Bette freezes for half a second too long.

“Yeah,” she says quickly. “Of course.”

Tina leans back slightly, studying her face with playful suspicion. “Bette Porter.”

“I’m serious.”

“You know you can’t lie to me when you have that look in your eyes. I see right through you.”

Bette groans quietly, obviously caught. “I….okay! I panicked,” Bette admits, hands up in surrender. “I couldn’t not get you something. It’s small I promise!”

Tina tries to hold her annoyed face but fails instantly, that pout on Bette’s face will make her fold in a second. “You’re unbelievable.”

“I just love you.”

Tina wraps her legs around her even tighter, cupping her face, kissing her slow and warm.

“I know. I love you too.” She kisses her again with passion, hands moving to find her shirt, grip strong. “How about you take me up to our bed and I give you another gift?”

Bette pulls back in a smirk. “If you insist, Miss Kennard.”

She pulls Tina off the counter in an instant, Tina’s legs holding strong around her as she giggles and kisses Bette as she tries to walk them up the stairs. When they finally reach their room after making a few stops along the way to get lost in each other’s lips, Bette places Tina down on the bed and takes a step back to look at her. 

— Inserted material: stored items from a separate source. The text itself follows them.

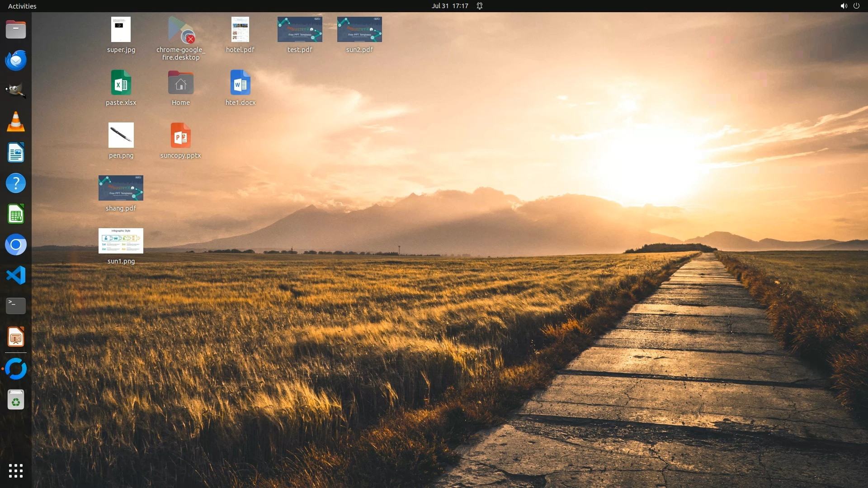868x488 pixels.
Task: Open the Trash icon in dock
Action: click(16, 400)

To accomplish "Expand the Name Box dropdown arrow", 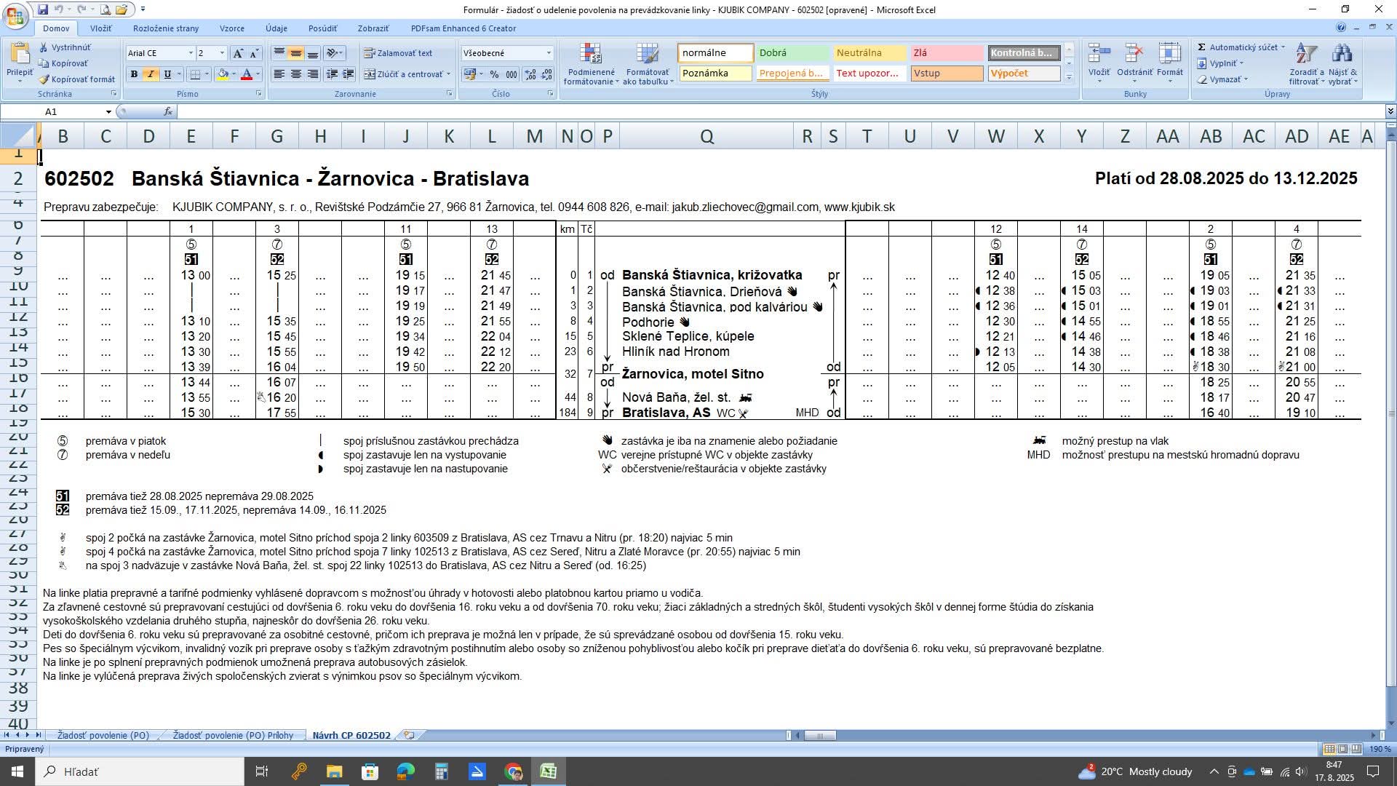I will pyautogui.click(x=108, y=111).
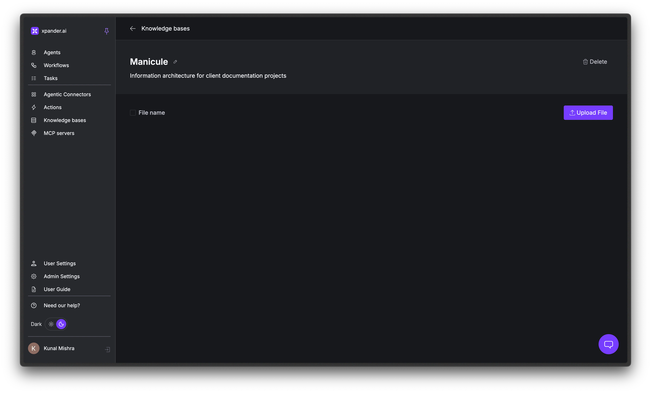Screen dimensions: 651x393
Task: Open the chat support bubble
Action: point(608,344)
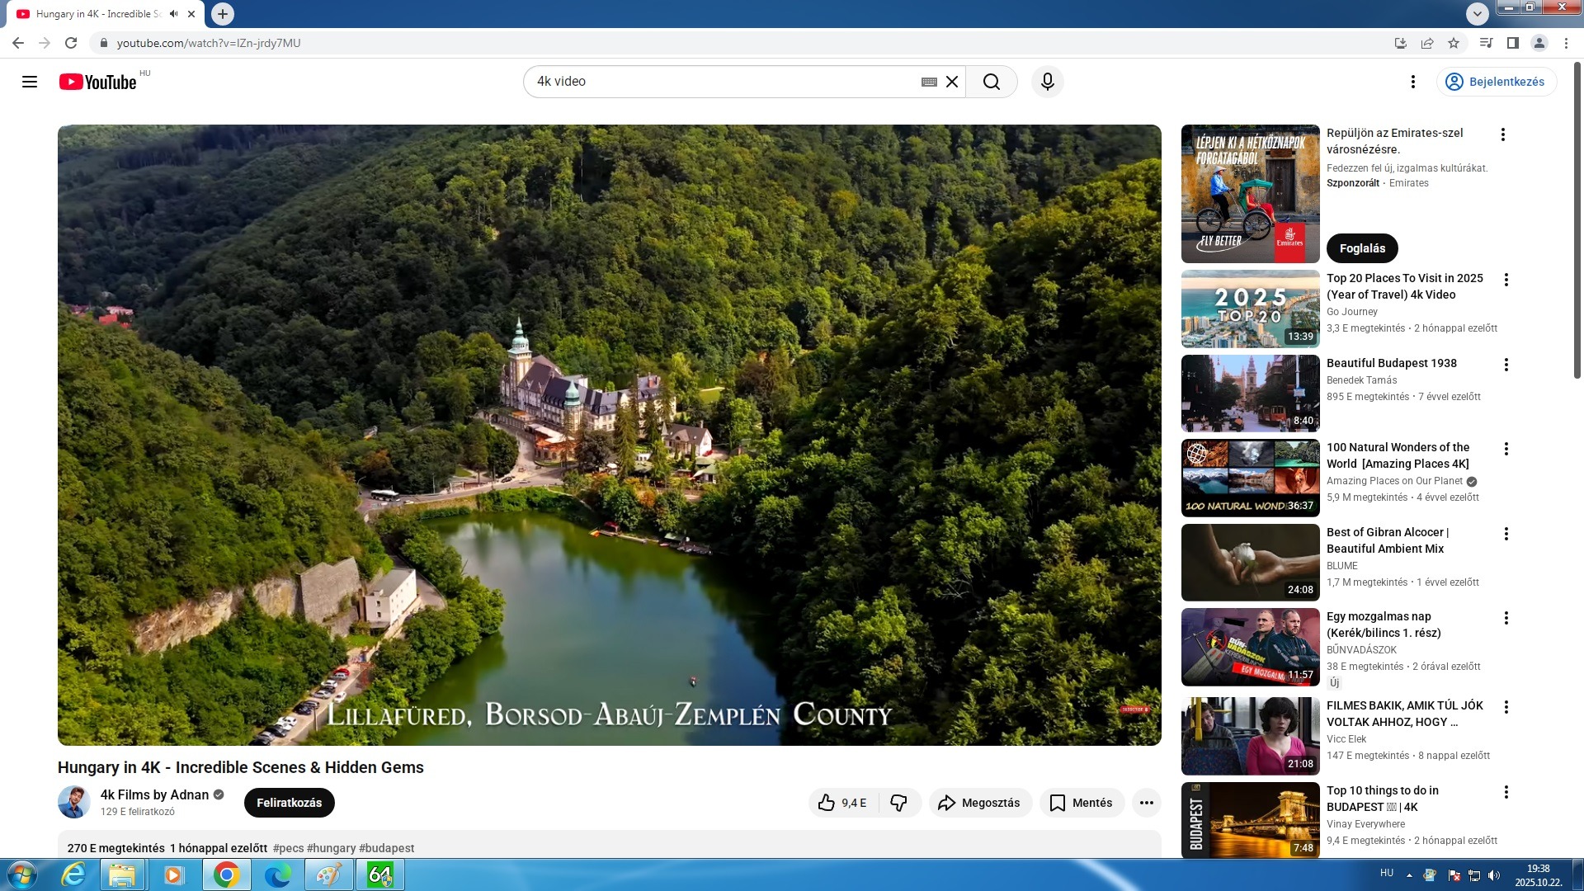This screenshot has width=1584, height=891.
Task: Click the on-screen keyboard icon in search box
Action: (x=929, y=82)
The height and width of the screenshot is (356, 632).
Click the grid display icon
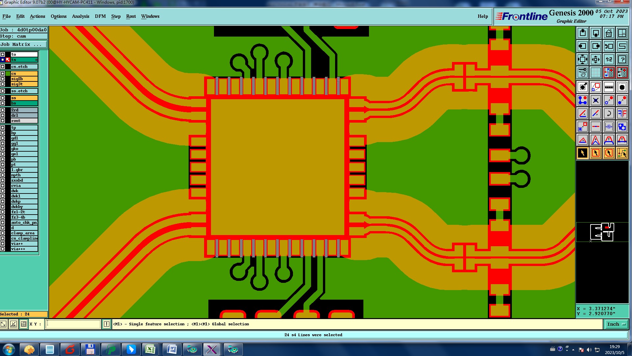pyautogui.click(x=595, y=73)
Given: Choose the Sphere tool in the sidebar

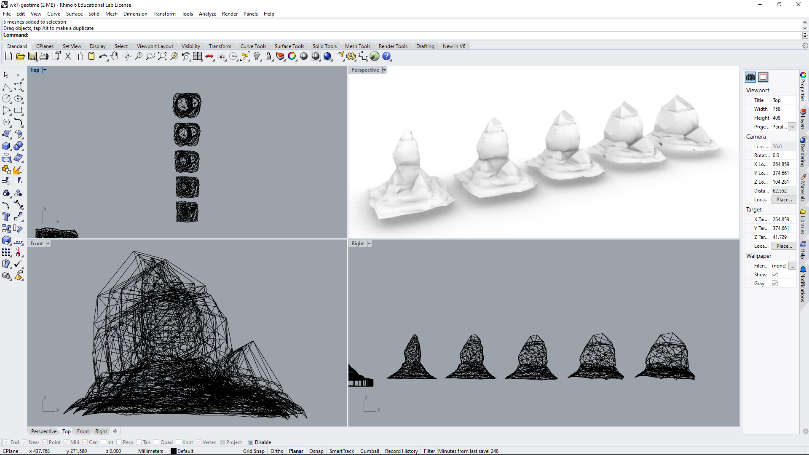Looking at the screenshot, I should tap(19, 146).
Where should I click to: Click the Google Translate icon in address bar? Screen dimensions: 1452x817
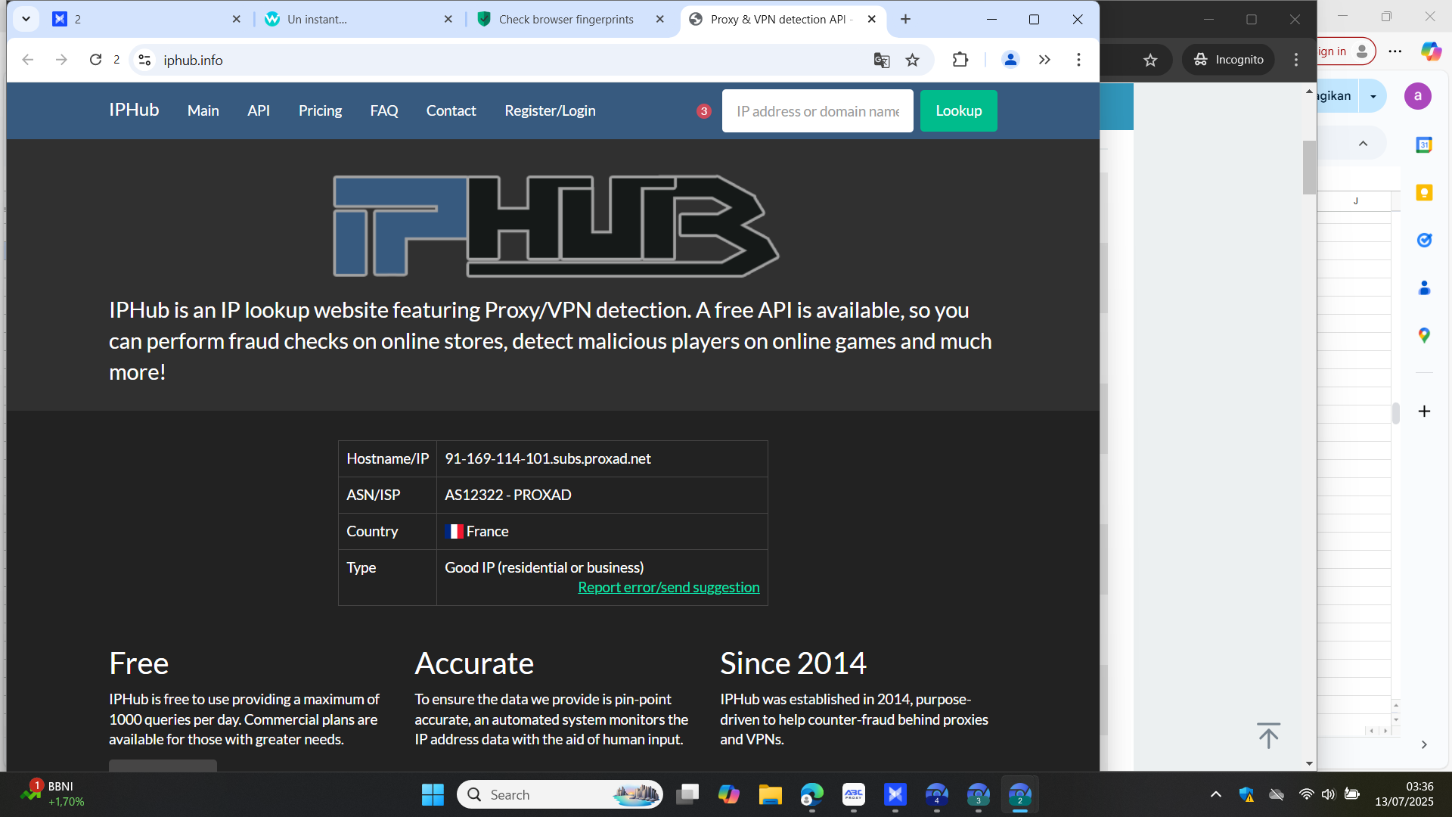[881, 60]
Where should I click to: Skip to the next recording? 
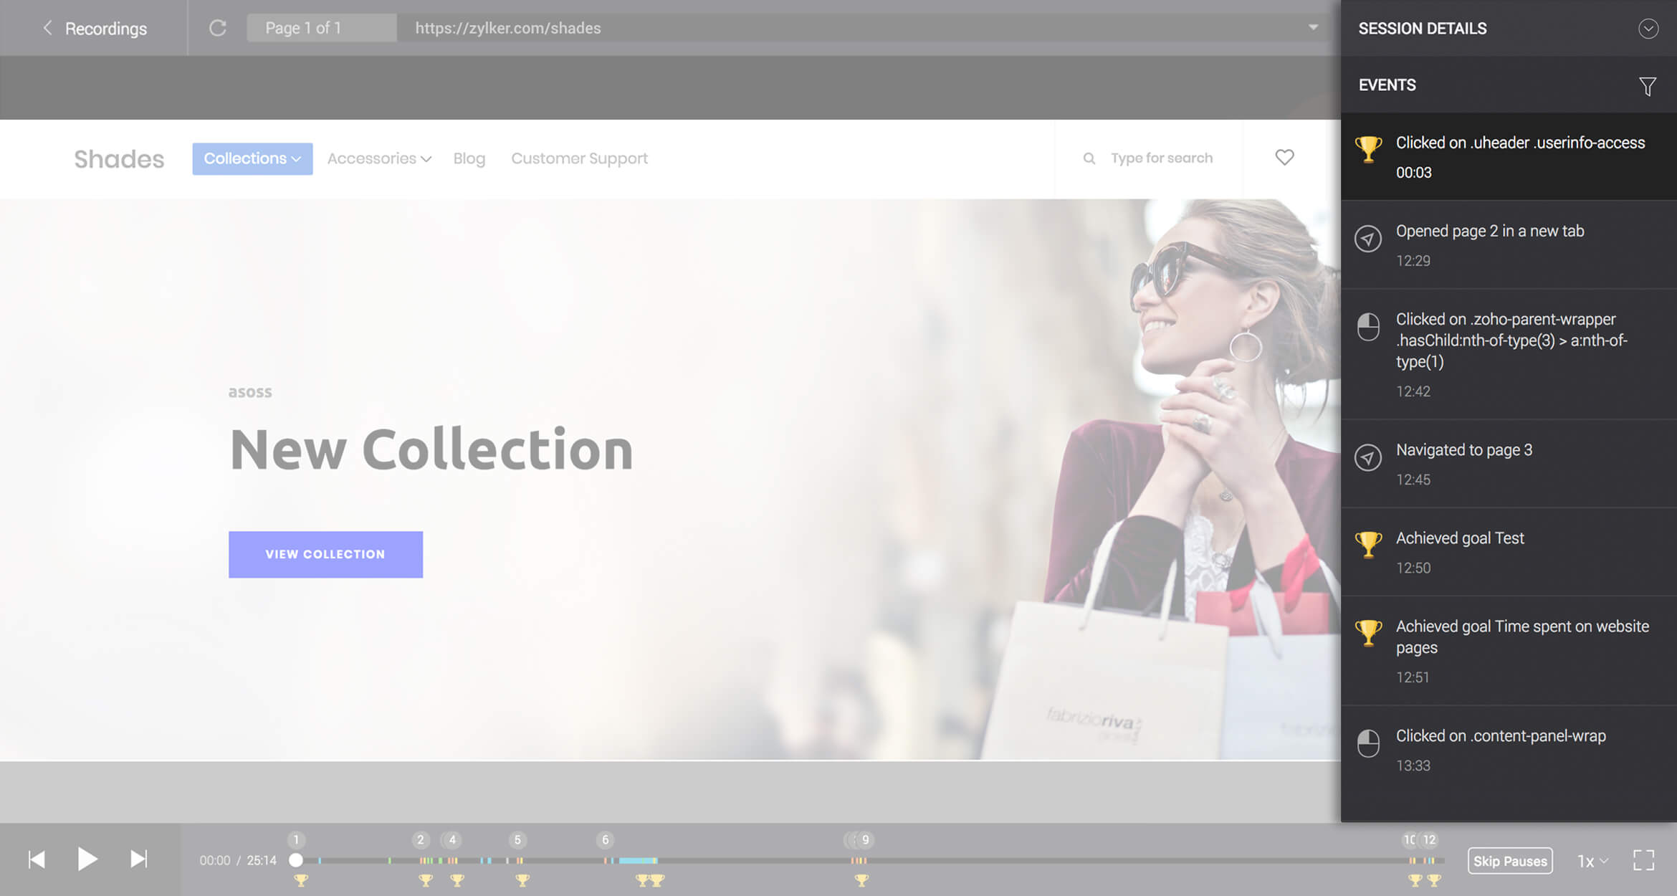138,859
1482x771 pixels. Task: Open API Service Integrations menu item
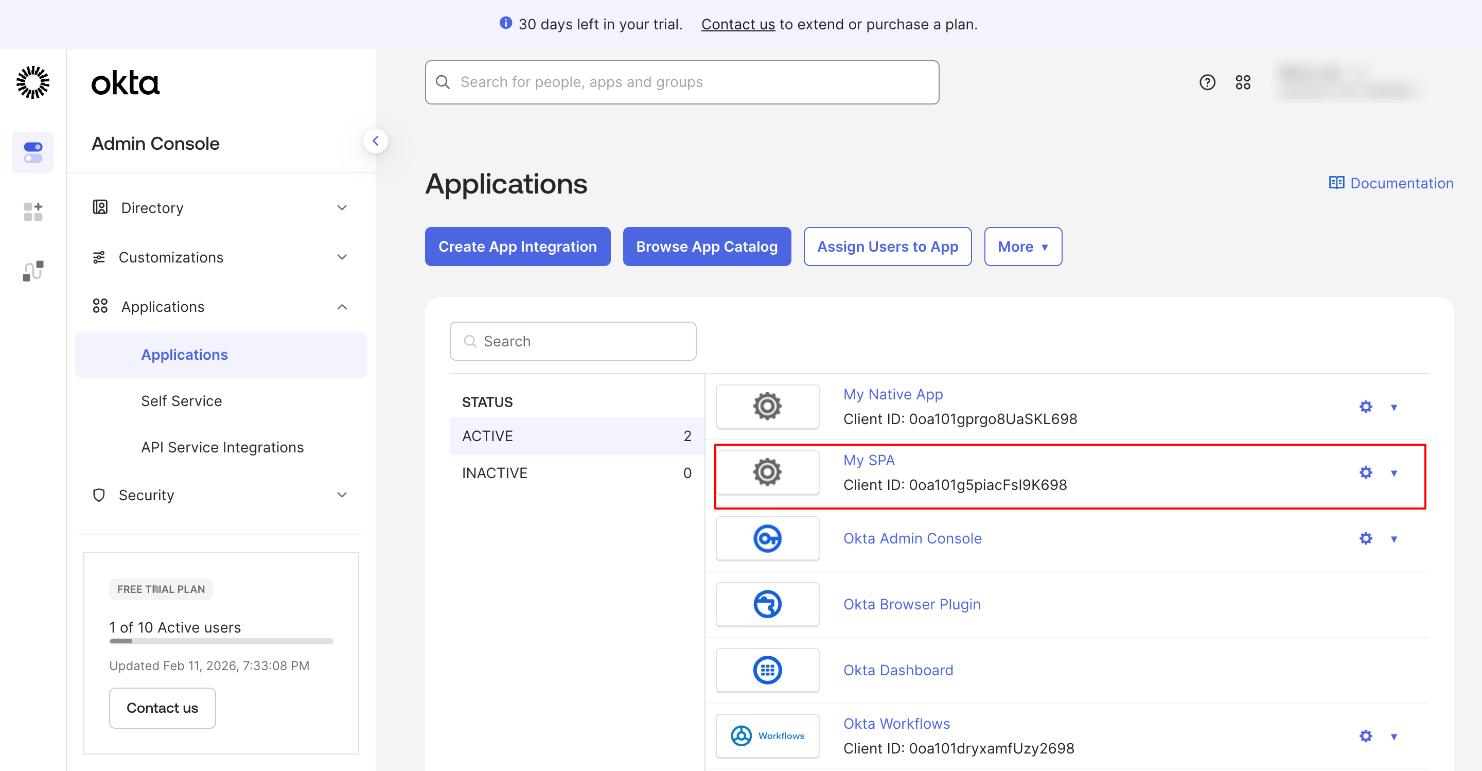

She drinks her girlfriend in, forever in awe of the beautiful sight before her. When Tina moves up towards the pillows, that’s when Bette notices a small gift box wrapped neatly and placed on her nightstand.

“Tina, baby? What’s that on my nightstand?”

Tina pushes herself up sheepishly, eyes full of mischief and love all wrapped up in one. “I panicked?” She says, mimicking Bette’s earlier comment.

They both burst into laughter, officially realizing all their rules had been broken - and they wouldn’t want it any other way.